NIH Research Projects · FY 2025 · 2024-08

PROJECT SUMMARY/ABSTRACT Biotechnology advances in research settings are rapidly growing, but the gap between translational medicine to clinical utility is lacking. In addition, there is a disconnect between undergraduate bioengineering education and workforce skills development that reduces the bioeconomy human capital needed to address critical biotechnology and biomanufacturing infrastructure in the United States. The proposed project aims to bridge the gap between biotechnology research and clinical applications by developing a bench-to-industry-to-bedside pipeline for undergraduate and graduate biomedical engineering students. Through team-based learning experiences, the project emphasizes collaboration and feedback cycles among critical stakeholders in biotechnology and biomanufacturing. The objectives include augmenting existing biotechnology design courses with emerging technologies such as adeno-associated viruses, recombinant protein production, and chimeric antigen receptor T cells that reinforce common innovation and manufacturing pipelines for student teams. We will also integrate industry and clinical mentorship from local biotechnology companies and medical practice and incorporate ethical frameworks in biotechnology design cycles. To address healthcare equity with rising costs of novel biotechnologies and information access, student designs will emphasize human-centered universal design and education to diverse populations as part of comprehensive needs assessment and stakeholder analyses. By enhancing the Duke Biomedical Engineering curriculum with advances in gene, cell, and molecular therapy, the project seeks to cultivate essential bioengineering skills for a future in molecular and cellular medicine.
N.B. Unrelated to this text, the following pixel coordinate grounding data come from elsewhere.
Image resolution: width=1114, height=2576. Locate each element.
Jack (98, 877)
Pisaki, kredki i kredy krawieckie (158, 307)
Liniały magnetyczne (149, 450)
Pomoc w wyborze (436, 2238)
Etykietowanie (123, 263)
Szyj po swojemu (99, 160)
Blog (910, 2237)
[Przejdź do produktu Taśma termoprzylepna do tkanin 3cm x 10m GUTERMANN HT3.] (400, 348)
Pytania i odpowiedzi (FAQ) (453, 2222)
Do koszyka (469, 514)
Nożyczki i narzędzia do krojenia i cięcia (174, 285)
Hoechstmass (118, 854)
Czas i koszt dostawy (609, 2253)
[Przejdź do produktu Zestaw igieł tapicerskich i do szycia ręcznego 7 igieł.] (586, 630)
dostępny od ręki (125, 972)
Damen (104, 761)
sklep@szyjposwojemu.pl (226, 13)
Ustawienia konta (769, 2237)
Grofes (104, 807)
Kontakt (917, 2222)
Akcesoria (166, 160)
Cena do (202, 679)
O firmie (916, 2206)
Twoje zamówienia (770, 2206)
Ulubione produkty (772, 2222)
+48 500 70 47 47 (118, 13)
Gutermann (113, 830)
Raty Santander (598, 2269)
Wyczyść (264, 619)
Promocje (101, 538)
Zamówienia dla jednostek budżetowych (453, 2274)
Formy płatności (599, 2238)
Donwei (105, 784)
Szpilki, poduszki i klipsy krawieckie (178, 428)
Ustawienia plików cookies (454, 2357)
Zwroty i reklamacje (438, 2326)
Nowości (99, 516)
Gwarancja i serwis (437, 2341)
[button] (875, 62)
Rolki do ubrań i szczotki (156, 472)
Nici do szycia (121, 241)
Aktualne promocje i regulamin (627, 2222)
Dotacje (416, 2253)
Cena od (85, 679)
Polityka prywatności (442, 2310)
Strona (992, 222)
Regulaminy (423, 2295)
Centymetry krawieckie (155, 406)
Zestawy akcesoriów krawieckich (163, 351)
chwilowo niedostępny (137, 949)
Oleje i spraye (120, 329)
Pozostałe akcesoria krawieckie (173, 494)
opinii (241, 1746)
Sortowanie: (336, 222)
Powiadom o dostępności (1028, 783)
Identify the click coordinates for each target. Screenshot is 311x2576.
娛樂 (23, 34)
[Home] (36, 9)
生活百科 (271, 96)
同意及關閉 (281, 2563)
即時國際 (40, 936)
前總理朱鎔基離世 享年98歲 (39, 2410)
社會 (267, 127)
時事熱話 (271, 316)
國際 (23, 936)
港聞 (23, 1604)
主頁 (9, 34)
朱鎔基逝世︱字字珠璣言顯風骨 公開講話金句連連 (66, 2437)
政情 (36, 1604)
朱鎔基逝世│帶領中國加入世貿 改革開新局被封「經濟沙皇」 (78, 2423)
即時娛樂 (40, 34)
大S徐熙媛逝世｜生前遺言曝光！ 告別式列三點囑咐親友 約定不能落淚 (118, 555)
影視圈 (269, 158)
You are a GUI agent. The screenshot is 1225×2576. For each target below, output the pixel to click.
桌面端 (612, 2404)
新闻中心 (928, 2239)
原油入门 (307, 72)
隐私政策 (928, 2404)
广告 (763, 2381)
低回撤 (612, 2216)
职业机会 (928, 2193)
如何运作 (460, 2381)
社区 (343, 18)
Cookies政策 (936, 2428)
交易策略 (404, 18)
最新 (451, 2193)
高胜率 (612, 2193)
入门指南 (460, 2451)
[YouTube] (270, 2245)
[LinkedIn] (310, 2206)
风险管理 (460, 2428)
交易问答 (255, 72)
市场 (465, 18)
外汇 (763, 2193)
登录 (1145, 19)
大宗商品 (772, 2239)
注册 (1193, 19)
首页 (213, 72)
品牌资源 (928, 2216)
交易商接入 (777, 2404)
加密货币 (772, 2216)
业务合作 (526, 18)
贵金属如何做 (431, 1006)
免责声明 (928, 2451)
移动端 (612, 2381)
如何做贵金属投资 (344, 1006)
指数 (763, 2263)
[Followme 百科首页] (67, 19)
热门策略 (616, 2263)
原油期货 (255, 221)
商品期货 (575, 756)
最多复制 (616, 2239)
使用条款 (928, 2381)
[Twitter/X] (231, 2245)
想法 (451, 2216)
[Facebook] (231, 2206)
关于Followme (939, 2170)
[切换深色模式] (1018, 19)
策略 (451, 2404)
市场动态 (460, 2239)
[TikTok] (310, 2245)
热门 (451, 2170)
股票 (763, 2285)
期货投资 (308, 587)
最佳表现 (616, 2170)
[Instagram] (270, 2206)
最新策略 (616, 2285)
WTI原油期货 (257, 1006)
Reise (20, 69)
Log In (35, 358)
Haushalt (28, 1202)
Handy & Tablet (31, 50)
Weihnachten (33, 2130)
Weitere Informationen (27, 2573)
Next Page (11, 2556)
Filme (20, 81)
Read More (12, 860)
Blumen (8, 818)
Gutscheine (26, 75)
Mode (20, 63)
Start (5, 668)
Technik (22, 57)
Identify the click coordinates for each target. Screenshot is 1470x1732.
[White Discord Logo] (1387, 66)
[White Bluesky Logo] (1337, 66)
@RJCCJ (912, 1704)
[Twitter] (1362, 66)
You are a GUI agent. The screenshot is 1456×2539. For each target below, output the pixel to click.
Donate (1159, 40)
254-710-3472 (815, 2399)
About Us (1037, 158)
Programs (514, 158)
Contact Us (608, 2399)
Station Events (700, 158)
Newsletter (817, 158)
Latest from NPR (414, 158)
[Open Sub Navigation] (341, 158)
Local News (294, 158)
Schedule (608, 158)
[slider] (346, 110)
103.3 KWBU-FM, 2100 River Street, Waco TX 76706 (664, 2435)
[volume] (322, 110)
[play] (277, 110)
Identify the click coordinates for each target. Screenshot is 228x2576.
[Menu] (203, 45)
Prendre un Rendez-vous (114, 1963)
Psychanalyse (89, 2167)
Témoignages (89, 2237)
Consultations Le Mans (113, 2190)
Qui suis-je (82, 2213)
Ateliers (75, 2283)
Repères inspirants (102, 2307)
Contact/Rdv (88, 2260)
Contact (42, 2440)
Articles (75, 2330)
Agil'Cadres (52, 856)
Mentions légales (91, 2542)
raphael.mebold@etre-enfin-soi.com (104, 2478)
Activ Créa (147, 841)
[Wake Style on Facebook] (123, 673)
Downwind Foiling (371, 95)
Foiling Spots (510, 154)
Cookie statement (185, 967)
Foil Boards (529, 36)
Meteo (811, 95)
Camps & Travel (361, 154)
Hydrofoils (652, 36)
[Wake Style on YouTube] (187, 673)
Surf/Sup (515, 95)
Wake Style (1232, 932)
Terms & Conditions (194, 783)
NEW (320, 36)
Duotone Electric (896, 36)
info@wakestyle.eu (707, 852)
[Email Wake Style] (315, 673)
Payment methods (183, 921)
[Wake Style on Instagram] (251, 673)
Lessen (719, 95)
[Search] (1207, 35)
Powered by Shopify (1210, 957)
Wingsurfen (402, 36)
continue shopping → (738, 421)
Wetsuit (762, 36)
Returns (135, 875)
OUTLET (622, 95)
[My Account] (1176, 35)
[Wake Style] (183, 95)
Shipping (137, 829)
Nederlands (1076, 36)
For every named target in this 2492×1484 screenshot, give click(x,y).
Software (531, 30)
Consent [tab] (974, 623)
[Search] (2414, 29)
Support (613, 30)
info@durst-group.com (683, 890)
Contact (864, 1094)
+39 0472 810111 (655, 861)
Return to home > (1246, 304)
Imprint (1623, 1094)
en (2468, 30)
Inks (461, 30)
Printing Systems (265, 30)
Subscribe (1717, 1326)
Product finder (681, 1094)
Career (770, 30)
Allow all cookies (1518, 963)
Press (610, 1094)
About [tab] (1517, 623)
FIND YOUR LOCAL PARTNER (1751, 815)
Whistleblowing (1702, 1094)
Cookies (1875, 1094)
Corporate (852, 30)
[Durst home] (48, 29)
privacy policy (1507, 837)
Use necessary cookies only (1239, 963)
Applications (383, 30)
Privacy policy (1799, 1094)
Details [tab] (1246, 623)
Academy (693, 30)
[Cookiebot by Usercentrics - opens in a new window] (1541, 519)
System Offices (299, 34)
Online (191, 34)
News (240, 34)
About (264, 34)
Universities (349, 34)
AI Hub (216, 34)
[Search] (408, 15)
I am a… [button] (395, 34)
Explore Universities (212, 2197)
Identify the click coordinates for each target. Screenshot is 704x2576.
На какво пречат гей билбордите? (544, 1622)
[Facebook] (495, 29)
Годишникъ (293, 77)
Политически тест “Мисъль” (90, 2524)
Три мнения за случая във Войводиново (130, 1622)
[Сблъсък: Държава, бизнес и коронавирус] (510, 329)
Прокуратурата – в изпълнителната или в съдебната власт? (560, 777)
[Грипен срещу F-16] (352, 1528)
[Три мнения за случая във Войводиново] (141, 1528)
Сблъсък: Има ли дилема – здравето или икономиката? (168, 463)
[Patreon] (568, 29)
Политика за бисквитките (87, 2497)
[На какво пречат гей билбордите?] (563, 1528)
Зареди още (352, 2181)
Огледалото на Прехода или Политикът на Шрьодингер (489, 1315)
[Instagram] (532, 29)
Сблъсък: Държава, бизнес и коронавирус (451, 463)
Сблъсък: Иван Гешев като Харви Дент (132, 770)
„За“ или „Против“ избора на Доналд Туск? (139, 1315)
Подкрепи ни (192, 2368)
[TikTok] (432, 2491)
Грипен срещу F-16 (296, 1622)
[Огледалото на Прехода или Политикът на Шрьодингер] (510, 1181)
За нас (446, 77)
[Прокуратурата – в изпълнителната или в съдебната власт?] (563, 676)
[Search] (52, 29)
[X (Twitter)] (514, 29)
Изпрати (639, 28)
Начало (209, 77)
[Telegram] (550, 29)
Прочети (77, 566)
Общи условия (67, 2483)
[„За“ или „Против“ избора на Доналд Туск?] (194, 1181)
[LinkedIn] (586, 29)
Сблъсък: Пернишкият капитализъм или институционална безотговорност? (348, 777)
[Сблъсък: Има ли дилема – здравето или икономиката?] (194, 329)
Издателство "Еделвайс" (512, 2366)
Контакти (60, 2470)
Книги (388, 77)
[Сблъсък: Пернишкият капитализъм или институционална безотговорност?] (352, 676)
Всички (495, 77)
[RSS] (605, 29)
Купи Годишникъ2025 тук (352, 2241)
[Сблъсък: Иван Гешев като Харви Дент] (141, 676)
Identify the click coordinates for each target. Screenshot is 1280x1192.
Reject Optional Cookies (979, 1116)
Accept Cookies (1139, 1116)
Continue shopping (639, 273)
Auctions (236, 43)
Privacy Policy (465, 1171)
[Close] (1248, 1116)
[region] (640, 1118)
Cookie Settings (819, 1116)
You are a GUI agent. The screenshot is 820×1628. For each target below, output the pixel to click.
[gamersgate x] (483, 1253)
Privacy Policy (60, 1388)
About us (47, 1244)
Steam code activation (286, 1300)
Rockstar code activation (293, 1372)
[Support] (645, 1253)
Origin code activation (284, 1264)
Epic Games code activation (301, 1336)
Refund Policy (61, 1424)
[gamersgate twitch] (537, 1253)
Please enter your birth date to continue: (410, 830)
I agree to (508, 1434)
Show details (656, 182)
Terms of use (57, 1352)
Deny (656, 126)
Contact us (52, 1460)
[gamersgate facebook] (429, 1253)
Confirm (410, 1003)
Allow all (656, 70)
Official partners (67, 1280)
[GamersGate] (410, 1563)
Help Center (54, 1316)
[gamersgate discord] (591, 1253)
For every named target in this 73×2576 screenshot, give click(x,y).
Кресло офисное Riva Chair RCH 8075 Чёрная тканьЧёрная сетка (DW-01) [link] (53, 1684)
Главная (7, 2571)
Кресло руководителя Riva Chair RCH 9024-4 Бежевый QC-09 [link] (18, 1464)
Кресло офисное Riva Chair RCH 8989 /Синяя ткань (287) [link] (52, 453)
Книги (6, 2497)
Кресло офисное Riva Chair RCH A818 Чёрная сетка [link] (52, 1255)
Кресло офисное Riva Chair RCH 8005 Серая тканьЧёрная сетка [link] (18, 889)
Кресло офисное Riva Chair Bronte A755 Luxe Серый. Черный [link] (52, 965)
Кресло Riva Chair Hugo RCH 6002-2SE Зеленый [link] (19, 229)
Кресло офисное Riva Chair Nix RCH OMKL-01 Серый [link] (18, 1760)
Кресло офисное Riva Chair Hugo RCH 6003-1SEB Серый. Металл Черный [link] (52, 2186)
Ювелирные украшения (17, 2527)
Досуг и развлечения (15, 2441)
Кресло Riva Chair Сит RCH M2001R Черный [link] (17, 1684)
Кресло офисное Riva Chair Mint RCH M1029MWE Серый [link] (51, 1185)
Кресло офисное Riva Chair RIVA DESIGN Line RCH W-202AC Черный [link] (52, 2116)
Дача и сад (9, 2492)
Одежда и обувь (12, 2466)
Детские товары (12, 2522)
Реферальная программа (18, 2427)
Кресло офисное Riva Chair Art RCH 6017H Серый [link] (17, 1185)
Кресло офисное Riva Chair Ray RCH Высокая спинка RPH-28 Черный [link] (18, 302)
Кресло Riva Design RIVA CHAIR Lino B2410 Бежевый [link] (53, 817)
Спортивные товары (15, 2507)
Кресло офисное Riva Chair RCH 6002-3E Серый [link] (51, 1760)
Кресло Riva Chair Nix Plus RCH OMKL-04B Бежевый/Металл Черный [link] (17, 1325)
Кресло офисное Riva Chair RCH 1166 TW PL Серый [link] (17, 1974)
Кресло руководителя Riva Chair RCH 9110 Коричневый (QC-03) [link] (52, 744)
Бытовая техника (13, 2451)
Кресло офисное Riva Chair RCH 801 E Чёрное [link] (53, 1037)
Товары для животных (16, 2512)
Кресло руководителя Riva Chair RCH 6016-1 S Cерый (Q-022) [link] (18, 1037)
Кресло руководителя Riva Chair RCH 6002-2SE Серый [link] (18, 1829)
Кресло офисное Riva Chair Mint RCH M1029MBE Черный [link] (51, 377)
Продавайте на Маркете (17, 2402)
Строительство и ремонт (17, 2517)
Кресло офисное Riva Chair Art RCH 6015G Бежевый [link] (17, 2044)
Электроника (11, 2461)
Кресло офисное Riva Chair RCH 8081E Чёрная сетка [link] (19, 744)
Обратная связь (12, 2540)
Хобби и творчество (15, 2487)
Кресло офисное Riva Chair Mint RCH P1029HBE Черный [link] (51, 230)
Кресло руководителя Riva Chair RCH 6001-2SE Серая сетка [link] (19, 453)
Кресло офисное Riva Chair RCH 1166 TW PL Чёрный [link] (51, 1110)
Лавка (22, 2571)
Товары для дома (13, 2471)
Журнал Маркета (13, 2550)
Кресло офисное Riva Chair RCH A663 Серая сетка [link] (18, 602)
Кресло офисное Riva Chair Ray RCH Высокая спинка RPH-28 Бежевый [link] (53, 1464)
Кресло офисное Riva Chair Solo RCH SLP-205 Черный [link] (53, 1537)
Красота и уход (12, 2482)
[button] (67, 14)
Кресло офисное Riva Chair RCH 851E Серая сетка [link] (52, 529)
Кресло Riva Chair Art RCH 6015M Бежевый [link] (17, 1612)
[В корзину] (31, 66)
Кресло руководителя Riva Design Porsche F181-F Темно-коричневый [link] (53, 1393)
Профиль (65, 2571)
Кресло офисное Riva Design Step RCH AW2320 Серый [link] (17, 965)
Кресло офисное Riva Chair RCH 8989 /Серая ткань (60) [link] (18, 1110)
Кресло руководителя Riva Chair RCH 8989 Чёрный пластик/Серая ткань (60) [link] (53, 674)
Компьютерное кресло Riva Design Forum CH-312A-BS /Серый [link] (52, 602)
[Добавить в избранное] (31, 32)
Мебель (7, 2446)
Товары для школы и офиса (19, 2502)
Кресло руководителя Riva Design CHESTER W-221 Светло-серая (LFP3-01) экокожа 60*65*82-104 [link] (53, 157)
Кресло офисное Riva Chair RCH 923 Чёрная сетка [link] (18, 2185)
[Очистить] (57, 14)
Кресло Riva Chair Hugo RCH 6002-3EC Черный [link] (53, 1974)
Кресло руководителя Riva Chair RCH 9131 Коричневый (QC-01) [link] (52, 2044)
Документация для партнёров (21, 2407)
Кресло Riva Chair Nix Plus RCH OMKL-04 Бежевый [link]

The intended educational outcomes include fostering skill development in molecular, cellular, and genetic engineering, promoting successful transitions into careers in the biomedical research workforce, and equipping students with the knowledge and experience to navigate the evolving biotechnology landscape and needs of all biotechnology stakeholders. With an estimated impact on approximately 100 undergraduate students and 50 graduate students over the five-year duration of the project, this program aims to significantly contribute to the bioeconomy and advance the translation of biotechnology advancements into clinical applications.